AIM OF THE EXERCISE -> Rewrite the part that opens with the line containing "Image resolution: width=493" and closes with the line containing "[x=29, y=27]", swapping "icon" for "button" and leaving everything else the same.

EXERCISE DATA ->

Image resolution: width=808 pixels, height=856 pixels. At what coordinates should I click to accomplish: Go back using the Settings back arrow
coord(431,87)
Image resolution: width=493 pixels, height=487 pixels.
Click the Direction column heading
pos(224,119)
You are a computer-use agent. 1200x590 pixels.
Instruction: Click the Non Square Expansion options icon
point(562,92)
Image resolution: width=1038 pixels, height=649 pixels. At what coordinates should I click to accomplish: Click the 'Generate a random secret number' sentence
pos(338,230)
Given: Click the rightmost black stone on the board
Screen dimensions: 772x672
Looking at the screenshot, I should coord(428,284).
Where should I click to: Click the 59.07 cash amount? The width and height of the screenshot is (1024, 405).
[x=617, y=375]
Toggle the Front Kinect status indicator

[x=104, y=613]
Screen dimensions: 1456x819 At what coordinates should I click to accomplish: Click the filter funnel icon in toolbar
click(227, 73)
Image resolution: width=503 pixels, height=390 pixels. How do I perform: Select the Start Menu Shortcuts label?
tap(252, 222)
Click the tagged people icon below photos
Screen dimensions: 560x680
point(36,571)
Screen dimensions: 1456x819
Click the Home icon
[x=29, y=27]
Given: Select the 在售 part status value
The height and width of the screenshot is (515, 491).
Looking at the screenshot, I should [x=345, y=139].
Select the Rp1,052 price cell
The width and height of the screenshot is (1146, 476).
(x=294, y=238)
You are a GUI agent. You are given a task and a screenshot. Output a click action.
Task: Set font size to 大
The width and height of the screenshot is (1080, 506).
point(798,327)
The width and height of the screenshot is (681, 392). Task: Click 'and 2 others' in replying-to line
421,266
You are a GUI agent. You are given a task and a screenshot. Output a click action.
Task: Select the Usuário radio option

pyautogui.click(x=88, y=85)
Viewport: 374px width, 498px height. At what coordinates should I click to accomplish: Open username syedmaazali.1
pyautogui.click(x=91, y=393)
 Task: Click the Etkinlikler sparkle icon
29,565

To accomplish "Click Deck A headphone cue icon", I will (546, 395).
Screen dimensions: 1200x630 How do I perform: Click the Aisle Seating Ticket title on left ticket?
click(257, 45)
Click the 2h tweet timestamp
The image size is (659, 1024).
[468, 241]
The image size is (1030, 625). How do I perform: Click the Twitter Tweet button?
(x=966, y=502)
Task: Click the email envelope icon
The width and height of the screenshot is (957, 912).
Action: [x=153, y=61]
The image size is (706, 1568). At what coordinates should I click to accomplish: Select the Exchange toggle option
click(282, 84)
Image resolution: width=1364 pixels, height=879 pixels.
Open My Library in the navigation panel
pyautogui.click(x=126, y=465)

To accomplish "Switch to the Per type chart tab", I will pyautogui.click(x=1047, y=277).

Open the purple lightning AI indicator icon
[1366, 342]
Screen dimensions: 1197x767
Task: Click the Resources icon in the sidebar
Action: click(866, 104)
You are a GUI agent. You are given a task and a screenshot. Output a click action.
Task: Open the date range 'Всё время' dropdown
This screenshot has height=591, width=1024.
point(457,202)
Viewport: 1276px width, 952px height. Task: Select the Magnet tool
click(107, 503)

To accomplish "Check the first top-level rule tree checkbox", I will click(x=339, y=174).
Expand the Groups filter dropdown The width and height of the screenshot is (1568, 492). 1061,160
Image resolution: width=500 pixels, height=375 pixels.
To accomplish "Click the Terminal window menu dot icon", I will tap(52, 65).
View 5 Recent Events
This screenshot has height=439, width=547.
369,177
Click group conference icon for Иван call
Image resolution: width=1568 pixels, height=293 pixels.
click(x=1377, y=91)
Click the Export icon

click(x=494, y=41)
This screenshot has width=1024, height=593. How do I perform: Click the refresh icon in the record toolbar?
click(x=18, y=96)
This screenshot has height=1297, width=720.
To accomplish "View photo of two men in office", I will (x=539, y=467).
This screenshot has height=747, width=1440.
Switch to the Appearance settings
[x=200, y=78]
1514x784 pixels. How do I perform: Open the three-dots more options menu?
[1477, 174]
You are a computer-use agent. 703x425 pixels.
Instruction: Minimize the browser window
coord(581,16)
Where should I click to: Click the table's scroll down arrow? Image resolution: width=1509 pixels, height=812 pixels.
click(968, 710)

RESPONSE BELOW ->
Image resolution: width=493 pixels, height=487 pixels.
Click the Direction column heading
pos(224,119)
You are a computer-use agent. 1200x590 pixels.
Instruction: Click the Non Square Expansion options button
point(562,92)
Image resolution: width=1038 pixels, height=649 pixels. At what coordinates should I click to accomplish: Click the 'Generate a random secret number' sentence
pos(338,230)
Given: Click the rightmost black stone on the board
Screen dimensions: 772x672
Looking at the screenshot, I should coord(428,284).
Where should I click to: Click the 59.07 cash amount? The width and height of the screenshot is (1024, 405).
[x=617, y=375]
Toggle the Front Kinect status indicator

[x=104, y=613]
Screen dimensions: 1456x819 At what coordinates should I click to accomplish: Click the filter funnel button in toolbar
click(227, 73)
Image resolution: width=503 pixels, height=390 pixels. How do I perform: Select the Start Menu Shortcuts label?
tap(252, 222)
Click the tagged people button below photos
Screen dimensions: 560x680
point(36,571)
Screen dimensions: 1456x819
Click the Home button
[x=29, y=27]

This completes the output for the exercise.